Sunday, August 11, 2013

T- 2 weeks

This is the chronicle of a journey almost a year in the making, but I'm about 11 months late getting started.  I want to put it all down here not because I think a lot of people will want to read it besides my wife and maybe my mom, but because I want to preserve it for myself to look back on.

Last August, my company KOIN TV became the official television partner of Hood to Coast, "The Mother of all Relays", a 200-mile road running relay from Mt. Hood to Seaside, Oregon.  Teams of twelve complete 36 legs anywhere from three to 7+ miles in length. The whole thing takes great teams about 18 hours to complete, and takes some teams as long as 36 hours.

On the day of the race, I walked across the Hawthorne Bridge with a few of my co-workers to cheer on the KOIN team as they passed Exchange 13 on the east side of the bridge. I saw serious runners, people just out to have a good time (our team), people who didn't care how they did as long as they beat KGW (also our team), people in costume (note: when a man wears a tutu, shorts of some type are strongly recommended, in my opinion), but everyone regardless of their goal was most definitely having a great time. And so it was, that even though I had never been a runner (save for a few totally forgettable mile and two-mile races in high school track some 30 years ago), when the KOIN team captain began recruiting for runners to make up our 2013 team, I raised my hand. At this point, with a year until the next HTC, I wasn't completely locked in. In fact, there was a chance that other, more experienced runners would step up and I wouldn't even be picked to be on the team. Nonetheless, at age 46, I began training for my first Hood to Coast.

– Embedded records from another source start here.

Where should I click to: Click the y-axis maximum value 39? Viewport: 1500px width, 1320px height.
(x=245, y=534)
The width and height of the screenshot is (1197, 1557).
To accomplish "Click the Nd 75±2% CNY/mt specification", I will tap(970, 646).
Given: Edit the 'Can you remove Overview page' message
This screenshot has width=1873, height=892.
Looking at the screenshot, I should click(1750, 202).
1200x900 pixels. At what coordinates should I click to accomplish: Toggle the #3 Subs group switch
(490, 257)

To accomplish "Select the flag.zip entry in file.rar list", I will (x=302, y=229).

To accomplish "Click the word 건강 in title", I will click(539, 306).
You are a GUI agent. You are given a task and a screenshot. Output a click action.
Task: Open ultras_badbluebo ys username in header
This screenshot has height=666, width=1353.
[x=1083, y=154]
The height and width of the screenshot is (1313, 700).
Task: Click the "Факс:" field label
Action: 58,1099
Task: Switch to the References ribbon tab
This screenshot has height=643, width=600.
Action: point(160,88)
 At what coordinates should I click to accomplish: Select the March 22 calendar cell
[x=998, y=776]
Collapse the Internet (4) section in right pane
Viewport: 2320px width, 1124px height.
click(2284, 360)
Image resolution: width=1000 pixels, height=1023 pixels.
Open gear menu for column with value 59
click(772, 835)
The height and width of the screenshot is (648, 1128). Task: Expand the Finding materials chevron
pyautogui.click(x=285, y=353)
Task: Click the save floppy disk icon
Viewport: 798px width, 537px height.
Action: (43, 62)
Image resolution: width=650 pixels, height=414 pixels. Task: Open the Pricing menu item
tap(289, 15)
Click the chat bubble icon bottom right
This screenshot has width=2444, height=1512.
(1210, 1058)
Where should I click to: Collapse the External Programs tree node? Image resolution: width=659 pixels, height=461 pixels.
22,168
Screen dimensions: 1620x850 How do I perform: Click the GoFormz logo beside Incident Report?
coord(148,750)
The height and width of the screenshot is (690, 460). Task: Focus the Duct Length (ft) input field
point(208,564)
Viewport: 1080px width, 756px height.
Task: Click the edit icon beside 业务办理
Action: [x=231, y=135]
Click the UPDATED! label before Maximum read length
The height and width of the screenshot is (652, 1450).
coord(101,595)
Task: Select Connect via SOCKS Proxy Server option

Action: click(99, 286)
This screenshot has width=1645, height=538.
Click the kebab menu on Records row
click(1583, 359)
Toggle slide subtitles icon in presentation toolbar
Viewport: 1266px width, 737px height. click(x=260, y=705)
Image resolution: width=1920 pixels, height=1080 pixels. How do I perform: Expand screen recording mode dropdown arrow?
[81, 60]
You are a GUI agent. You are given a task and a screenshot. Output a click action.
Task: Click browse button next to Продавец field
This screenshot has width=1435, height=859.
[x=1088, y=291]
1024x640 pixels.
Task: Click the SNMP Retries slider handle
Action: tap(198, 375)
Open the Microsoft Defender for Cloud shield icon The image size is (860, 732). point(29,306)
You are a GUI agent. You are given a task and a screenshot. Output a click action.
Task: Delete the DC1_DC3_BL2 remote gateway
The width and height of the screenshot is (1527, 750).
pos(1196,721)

Believe me when I tell you I was starting from scratch. Up until that point, my idea of strenuous exercise was Sunday city-league softball games, or 18 holes of golf. In a cart. But since unlike a lot of guys my age, I had mostly avoided the late-forties beer belly (despite copious amounts of beer consumed in my life), I wasn't completely in the well.

We live next to a middle school with a track, so that's where I began my training. My friend Christi had recently taken up running and had completed a couple of 5k's, and she offered to run with me. Our first time out, after completing roughly 1/3 of a lap, I blurted out "Why in the HELL do you do this God-awful sport?" I'd like to be able to tell you that her response inspired me to new heights of training glory, but it was actually something like "I don't know, it's just fun." Uh, thanks, and no it's not.

Working in television, I've always been at my best working toward a deadline, so I signed up for my first competitive run - the Lackamas Lake 4-miler in Camas, Washington.   I ran with Christi, and Diane, a woman Christi knows from work. We had dubbed Diane "the Energizer Bunny", because no matter the weather, the terrain, how steep the hill is, or whatever, she just keeps going and going. I think I finished that run in about 48 minutes, which is about a 12 minute mile pace, and a good 5 minutes behind Christi. Not great, but it was a start.

I kept training as the days got shorter. Despite most of my runs having to take place in the dark, I completed the Couch to 5k program and signed up for my first 5k - the Jingle Bell Run for Arthritis, December 2 in downtown Portland. That first 5k went ok, but before I was even finished, I was already doubting my chances of being able to do Hood to Coast.  Lets see, I have to run twice as far as this, three times in about 30 hours? Never gonna happen.

But over the next several months I kept at it and it actually started to get fun.

Me and the running buddies

We did the Tulip Trot, the Earth Day run, the Vancouver Parade run, and THIS bit of awesomeness:

...the Rugged Maniac 5k run. Mud, Fire, Beer, Glory. 

I even decided to sign up for a 10k, the Pacific Crest Weekend Sports Festival in Sunriver, Oregon. Had it not been 100+ degrees, I might have actually enjoyed that one. But the important thing is, I started to build stamina and my average mile time had decreased to the low to mid 9:00's.  So I began to feel as if I could not only do Hood to Coast, but actually not completely embarrass myself.

Officially on the team now, I am tasked with running legs 10, 22, and 34. Leg 10 is 5.2 mostly-flat miles along the Springwater Trail in Gresham. I'll mostly likely be running this one in mid-afternoon - the hottest part of the day. Leg 22 is out in Vernonia and starts out with a steep uphill for about a mile, but then finishes with about 5 miles downhill.  I love downhill. The thing that will make this leg interesting is that I will likely run it in the dead of night. Then I finish up with leg 34, a pretty tame 3.4 mile course through Astoria on the Oregon Coast.